I work in the institutional real estate field and I thought I'd give you my thoughts as a complete f-ing stranger
The first thing I'd do is call up some local brokers and get their input. If you talk to the right guys who know what they are doing they will be able to "back of the envelope" rents and expenses for you based on current market conditions. You may have actual operating expenses for when the bank was still a tenant. That may be helpful as a baseline for expenses. If it turns out that the brokers tell you renting it out as office space isnt feasible, they may have other insights. FYI, there's two types of brokers, leasing brokers and sales brokers. Leasing brokers will probably know more detail on current market rents, potential tenants available etc, and sales brokers will have more transaction side knowledge on potential uses (tear down and build apartments? condos? retail?), dirt value, finding buyers, etc.
I agree with other comments about trying to avoid shutting it down. In my experience, buildings that remain vacant will eventually only be worth the land they sit on. Ask those brokers to give you an estimate of land value assuming the building is functionally obsolete. They will have to deduct the expense of demolishing the existing structure, which can be pricey.
To summarize, this is how I see it:
-You can demo the building, selling off what equipment/materials you can in the process, and then have a vacant lot your family can sit on with no maintenance expense.
-You can try and lease it out to a single tenant. May or may not require significant TI (Tenant Improvement) expense to get someone interested.

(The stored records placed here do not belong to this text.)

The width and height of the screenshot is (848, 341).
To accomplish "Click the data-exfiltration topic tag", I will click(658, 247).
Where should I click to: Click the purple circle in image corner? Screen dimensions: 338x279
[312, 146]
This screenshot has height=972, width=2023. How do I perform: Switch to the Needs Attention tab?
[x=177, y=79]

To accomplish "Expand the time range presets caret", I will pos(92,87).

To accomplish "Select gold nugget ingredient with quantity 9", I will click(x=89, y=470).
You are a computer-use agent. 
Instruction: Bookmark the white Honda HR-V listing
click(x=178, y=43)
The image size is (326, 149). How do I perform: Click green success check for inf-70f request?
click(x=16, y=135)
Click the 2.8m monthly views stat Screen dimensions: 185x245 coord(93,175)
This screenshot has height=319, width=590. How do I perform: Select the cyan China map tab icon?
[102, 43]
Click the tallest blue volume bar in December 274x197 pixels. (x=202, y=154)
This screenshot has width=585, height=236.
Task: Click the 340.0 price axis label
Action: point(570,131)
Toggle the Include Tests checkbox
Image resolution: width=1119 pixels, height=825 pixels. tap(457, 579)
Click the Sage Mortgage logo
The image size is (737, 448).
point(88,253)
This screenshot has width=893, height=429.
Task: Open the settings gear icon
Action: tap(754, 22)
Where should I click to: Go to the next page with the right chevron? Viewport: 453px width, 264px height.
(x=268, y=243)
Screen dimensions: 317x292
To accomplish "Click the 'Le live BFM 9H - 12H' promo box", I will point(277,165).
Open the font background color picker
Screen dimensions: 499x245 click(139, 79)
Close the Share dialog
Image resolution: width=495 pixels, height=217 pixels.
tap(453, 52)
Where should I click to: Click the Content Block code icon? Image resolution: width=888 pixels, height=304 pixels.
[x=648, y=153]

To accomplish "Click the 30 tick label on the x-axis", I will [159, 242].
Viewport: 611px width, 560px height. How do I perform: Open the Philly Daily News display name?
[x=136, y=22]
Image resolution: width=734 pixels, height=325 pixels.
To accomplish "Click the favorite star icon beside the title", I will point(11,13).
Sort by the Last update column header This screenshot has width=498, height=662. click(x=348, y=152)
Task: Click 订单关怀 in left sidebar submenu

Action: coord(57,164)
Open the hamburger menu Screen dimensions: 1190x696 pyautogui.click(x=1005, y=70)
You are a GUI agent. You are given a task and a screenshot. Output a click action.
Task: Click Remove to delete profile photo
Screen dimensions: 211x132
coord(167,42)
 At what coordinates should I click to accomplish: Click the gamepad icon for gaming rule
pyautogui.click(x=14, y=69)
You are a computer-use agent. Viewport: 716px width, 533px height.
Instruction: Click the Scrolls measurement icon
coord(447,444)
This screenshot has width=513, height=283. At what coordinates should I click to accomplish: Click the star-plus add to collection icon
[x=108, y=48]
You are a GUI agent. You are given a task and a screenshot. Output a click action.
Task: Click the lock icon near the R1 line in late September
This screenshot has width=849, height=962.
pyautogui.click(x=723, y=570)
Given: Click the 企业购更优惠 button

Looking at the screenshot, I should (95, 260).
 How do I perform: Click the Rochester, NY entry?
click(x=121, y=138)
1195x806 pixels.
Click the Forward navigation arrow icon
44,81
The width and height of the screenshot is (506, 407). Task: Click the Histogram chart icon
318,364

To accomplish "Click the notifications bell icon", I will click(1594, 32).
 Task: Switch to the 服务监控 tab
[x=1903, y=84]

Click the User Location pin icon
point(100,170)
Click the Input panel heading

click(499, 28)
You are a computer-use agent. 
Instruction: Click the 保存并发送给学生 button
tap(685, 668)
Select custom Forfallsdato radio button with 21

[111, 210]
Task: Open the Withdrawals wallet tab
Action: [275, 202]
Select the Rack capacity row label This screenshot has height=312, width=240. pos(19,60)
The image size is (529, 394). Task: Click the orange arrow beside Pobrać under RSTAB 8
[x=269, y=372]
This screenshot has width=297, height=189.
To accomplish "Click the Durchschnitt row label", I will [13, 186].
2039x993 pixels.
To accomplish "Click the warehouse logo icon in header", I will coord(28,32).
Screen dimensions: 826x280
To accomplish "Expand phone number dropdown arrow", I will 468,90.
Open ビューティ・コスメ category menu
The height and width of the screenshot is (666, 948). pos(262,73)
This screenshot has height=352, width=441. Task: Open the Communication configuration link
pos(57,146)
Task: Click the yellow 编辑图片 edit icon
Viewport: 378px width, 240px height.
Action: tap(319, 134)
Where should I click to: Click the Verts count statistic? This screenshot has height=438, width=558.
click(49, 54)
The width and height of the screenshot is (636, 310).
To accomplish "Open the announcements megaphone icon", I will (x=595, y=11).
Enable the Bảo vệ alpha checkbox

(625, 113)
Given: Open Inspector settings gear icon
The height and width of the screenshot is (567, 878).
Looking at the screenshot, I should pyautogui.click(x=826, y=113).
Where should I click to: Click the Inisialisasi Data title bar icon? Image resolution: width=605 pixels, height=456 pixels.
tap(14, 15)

-You can renovate the building for multi-tenants and hopefully start bringing in some lease revenue even if you cant lease out the whole thing.
-You can board up the building realizing that any value in the existing structure will rapidly disappear. Finding tenants will become nearly impossible without massive cash outlays to bring the building back or demo and build new.
-Speaking of building new. It looks like your building has a lot of parking. Retail companies love lots of parking. I would look into the possibility of bringing in a CVS, Walgreens, RiteAid, etc. These companies sign long term leases and are very low risk from an investors perspective. If you can get one of these guys interested in your location it may be worthwhile. If they agree to the location you can probably get the financing necessary to demo the existing structure and build a new building. If theres enough parking, maybe just build the walgreens on the same site without demoing the office, just depends. Then you'll have a 10-20 or longer lease signed with a strong company. People pay good money for properties with long term credit leases.